Task statement: For the entries below, the expected answer is the line with "Priorities (283, 565)", the line with "Elegant Themes (206, 1965)", and every line between them, exactly as written, and nothing more.

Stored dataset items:
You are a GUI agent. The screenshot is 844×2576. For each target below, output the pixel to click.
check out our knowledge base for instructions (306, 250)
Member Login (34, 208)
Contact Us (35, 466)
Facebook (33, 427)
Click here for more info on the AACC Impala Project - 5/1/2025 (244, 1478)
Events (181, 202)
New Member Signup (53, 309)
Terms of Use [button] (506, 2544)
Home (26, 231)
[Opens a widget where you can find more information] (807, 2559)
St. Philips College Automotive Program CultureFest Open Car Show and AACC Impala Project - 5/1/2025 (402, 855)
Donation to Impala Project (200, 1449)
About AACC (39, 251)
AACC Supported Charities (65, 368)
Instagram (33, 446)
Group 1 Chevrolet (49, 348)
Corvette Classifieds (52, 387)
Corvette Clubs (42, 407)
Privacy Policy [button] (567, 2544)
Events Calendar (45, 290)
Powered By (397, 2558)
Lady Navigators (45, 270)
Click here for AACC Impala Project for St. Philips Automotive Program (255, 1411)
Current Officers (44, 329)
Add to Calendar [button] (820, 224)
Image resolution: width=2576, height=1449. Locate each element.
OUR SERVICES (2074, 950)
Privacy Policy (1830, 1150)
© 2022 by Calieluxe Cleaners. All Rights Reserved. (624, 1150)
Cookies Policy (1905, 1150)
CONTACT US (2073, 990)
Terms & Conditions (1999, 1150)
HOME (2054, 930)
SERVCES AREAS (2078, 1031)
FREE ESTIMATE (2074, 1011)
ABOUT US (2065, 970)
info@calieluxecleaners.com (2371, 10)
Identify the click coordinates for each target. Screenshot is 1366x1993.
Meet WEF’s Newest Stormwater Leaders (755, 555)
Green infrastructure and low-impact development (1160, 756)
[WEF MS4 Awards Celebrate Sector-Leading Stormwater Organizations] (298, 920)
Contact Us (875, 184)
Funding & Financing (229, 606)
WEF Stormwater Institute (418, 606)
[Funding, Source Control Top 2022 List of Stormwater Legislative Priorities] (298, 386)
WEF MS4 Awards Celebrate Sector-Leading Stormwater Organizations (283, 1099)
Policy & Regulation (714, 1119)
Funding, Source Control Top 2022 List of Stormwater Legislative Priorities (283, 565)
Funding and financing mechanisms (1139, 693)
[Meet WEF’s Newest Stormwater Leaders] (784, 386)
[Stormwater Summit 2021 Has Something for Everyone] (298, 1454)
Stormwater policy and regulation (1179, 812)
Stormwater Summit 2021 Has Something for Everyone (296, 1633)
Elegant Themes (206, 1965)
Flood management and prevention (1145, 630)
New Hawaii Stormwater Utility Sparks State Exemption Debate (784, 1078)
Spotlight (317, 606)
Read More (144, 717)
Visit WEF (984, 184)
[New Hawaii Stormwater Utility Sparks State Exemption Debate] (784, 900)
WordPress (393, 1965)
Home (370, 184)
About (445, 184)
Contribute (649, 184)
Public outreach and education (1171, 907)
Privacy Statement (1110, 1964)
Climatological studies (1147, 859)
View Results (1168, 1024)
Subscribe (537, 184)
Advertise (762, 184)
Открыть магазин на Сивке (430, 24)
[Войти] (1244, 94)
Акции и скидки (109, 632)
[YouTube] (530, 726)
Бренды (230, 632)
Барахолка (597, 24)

Result:
Funding, Source Control Top 2022 List of Stormwater Legislative Priorities (283, 565)
Funding and financing mechanisms (1139, 693)
[Meet WEF’s Newest Stormwater Leaders] (784, 386)
[Stormwater Summit 2021 Has Something for Everyone] (298, 1454)
Stormwater policy and regulation (1179, 812)
Stormwater Summit 2021 Has Something for Everyone (296, 1633)
Elegant Themes (206, 1965)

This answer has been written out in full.